Filter these entries down to the lines that hold the word "computer", and show each of them.

— Pixel coordinate grounding data —
***

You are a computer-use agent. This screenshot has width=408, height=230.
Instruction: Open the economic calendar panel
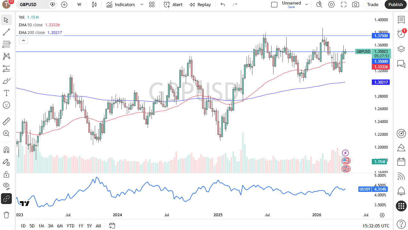(x=401, y=162)
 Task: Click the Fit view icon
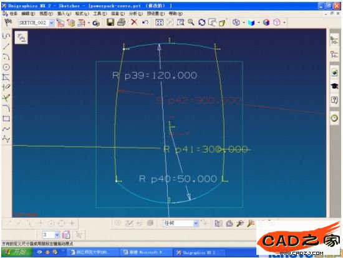(x=159, y=22)
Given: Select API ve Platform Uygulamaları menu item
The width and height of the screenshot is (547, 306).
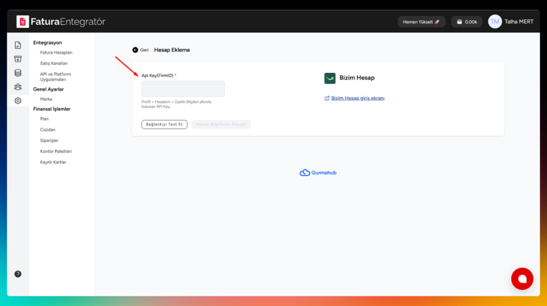Looking at the screenshot, I should 56,77.
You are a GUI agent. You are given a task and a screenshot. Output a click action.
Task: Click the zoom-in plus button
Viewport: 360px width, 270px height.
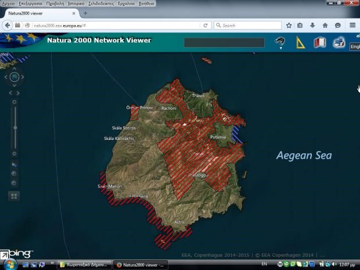point(15,102)
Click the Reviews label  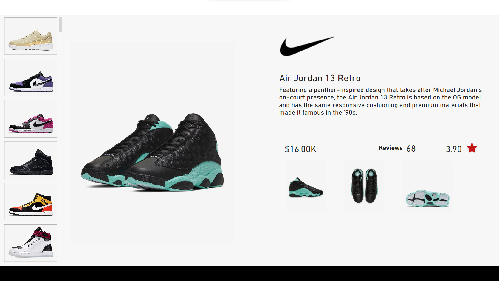click(x=390, y=148)
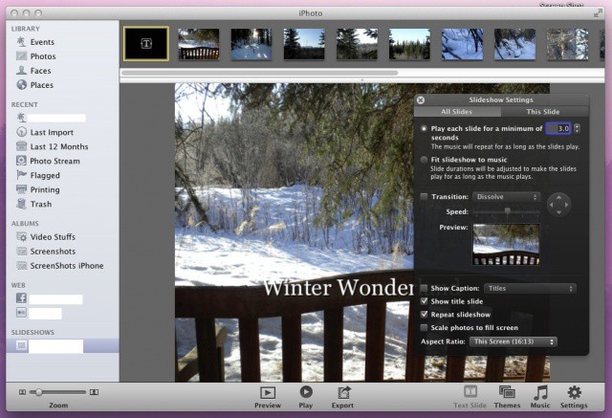Screen dimensions: 612x418
Task: Toggle the Repeat slideshow checkbox
Action: click(x=425, y=315)
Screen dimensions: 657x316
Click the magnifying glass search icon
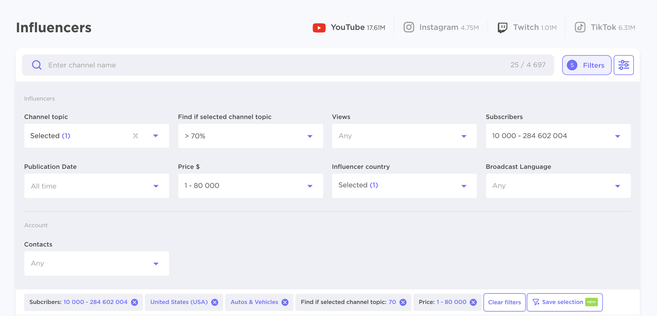(37, 65)

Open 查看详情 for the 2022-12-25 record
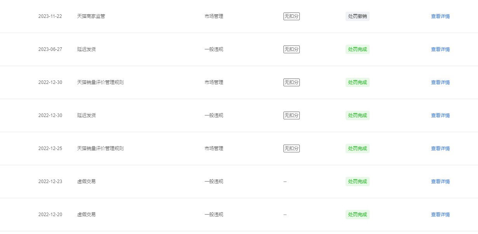440,148
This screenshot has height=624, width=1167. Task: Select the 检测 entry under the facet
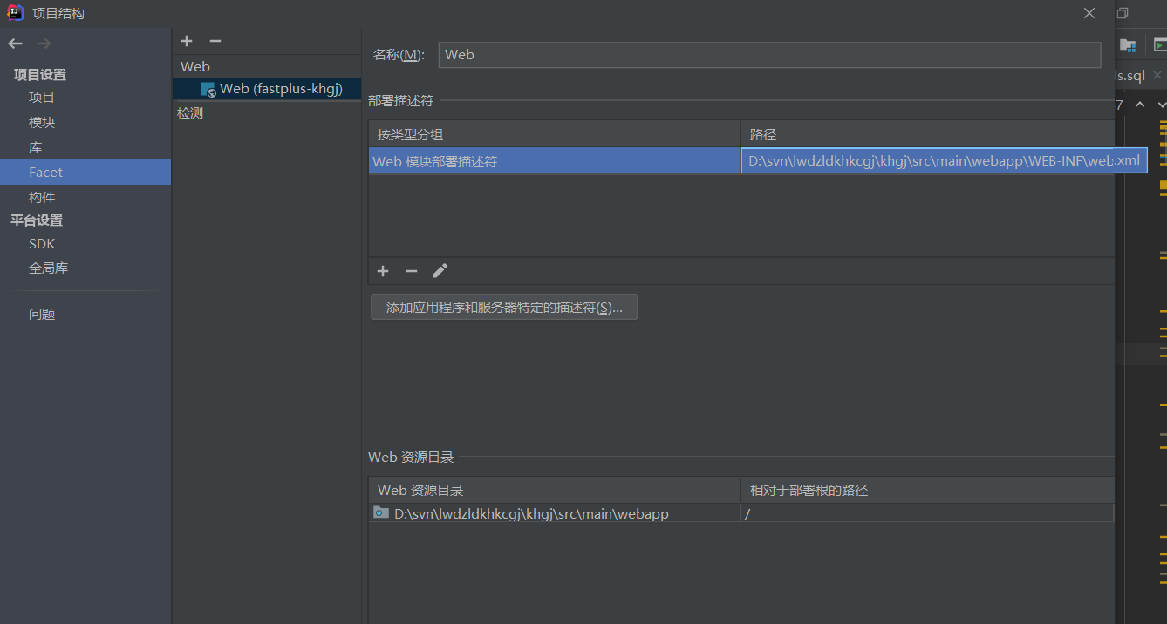pyautogui.click(x=190, y=112)
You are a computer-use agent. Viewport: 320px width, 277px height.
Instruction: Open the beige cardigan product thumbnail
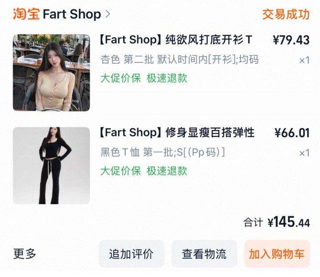(51, 72)
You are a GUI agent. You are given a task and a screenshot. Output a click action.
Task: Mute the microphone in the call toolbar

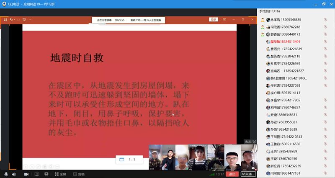point(6,174)
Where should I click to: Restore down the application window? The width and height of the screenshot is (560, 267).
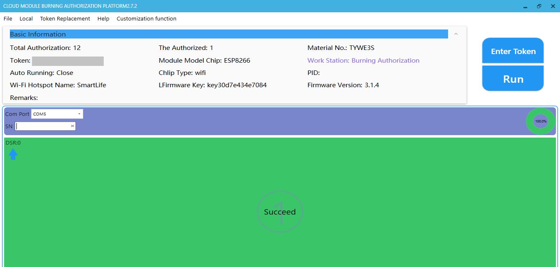(539, 6)
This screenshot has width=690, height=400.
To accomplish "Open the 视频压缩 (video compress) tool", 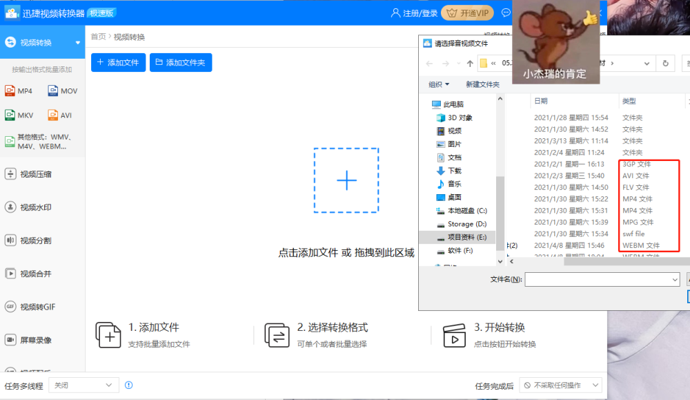I will tap(35, 174).
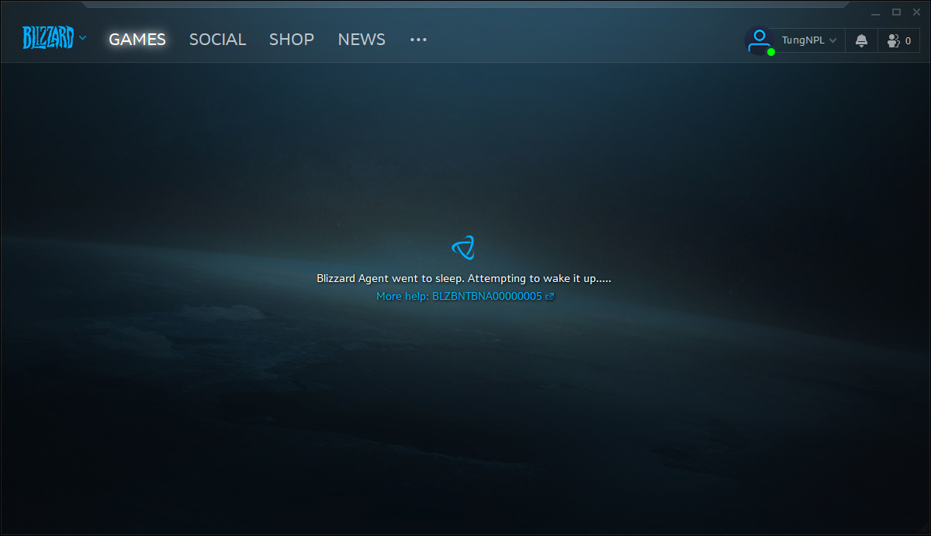Click the Blizzard Agent sleep message text
Screen dimensions: 931x536
463,278
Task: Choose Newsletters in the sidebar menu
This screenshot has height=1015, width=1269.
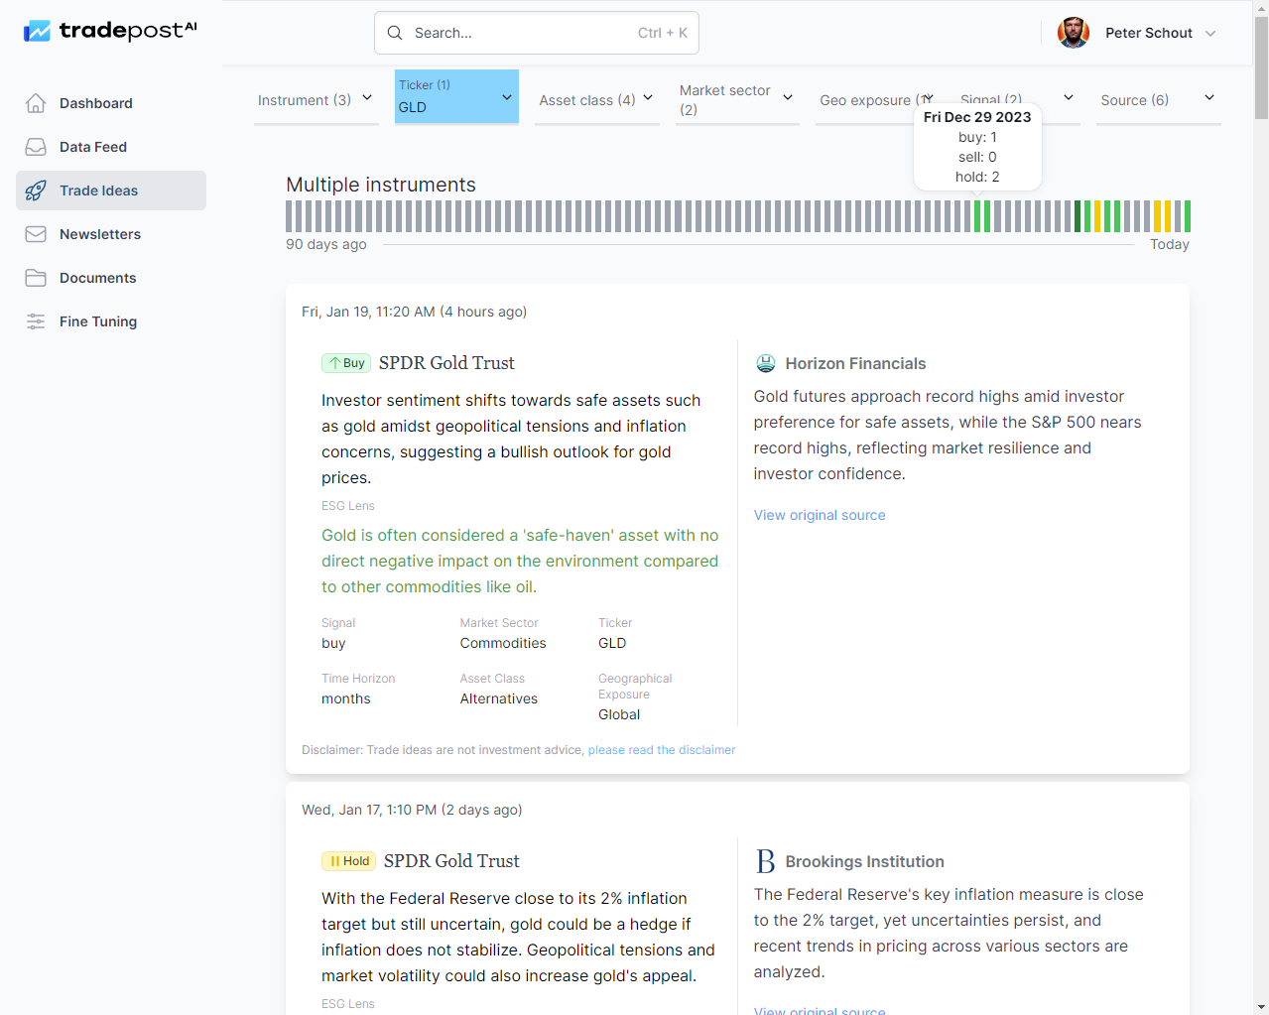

***

— Exercise response —
You are a computer-use agent. This screenshot has width=408, height=230.
You are a computer-use agent. Viewport: 320px width, 277px height.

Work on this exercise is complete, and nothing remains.